Vários oficiais militares da reserva, incluindo o ex-chefe do Estado Maior Conjunto sob George W. Bush e Barack Obama, almirante Mike Mullen, contestaram publicamente o afastamento de Crozier.

“Estou chocado com o conteúdo do discurso de [Modly] à tripulação”, disse Mullen ao New York Times . Ele basicamente minou completamente, durante toda a situação do TR [Theodore Roosevelt], a liderança uniformizada da Marinha e a liderança militar em geral”.

O general do Exército (R), Barry McCaffrey, tuitou que “o Secretário da Marinha interino deve se demitir”. E acrescentou: “Este é o pior julgamento possível por um oficial de defesa. Sinal terrível para os marinheiros”.

No Congresso, da presidente da Câmara, Nancy Pelosi, ao presidente da Comissão de Serviços Armados, Adam Smith, foram muitas as declarações de repúdio a Modly.

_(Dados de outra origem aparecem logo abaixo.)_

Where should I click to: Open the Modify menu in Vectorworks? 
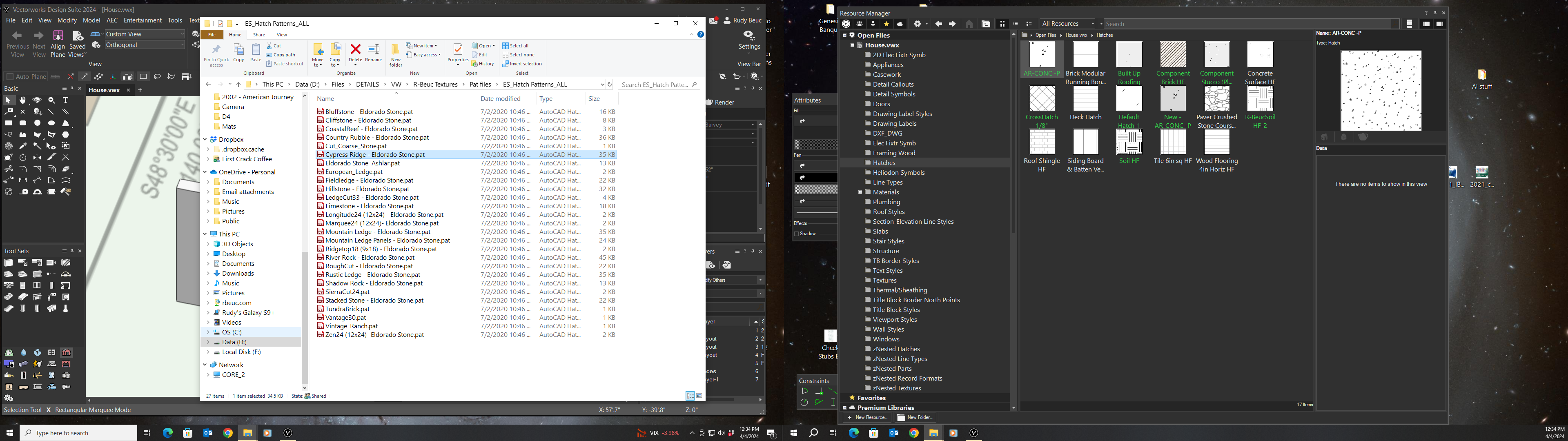pos(67,20)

O ex-vice-presidente Joe Biden, provável candidato democrata a presidente, também rechaçou o ataque a Crozier, bem como o senador Richard Blumenthal.

Os jornais Wall Street Journal e New York Times desmentiram as acusações – inclusive de Trump – de que a decisão de fazer a escala no Vietnã fora do capitão Crozier, afirmando que foi tomada nos mais altos escalões, dentro da política de aprofundar alianças na região para conter a China. O surto começara após essa escala em Da Nang.

Na carta que acabou vazada pelo jornal San Francisco Chronicle,  o capitão Crozier advertiu que o plano de seus superiores imediatos eram ‘insuficientes” para “alcançar a erradicação do vírus em qualquer linha do tempo” e que em um navio de guerra não existe a possibilidade de “atender às normas de quarentena”.

“Não estamos em guerra. Marinheiros não precisam morrer. Se não agirmos agora, não conseguiremos cuidar adequadamente de nosso bem mais confiável: nossos marinheiros”, enfatizou.

O chefe de operações navais, almirante Michael Gilday, e chefe do Estado Maior Conjunto, general Mark Milley, que buscavam compor a situação por meio de uma investigação formal sobre a questão, acabaram sendo informados da “notícia de última hora” por Modly: “Trump quer que ele seja demitido”.

Enquanto isso, a pandemia segue se espraiando entre os militares norte-americanos. Na terça-feira, 1.521 militares haviam testado positivo. Já aconteceu a primeira morte: um soldado da Guarda Nacional, de Nova Jersey.

A Marinha foi a força mais atingida, com 460 casos até terça-feira. O Exército tem 361 casos, a Força Aérea 322 e o Corpo de Fuzileiros Navais 78. Na Guarda Nacional, 314 testaram positivo para a Covid-19. O Exército anunciou segunda-feira que está suspendendo por duas semanas todos os deslocamentos de recrutas para treinamento básico.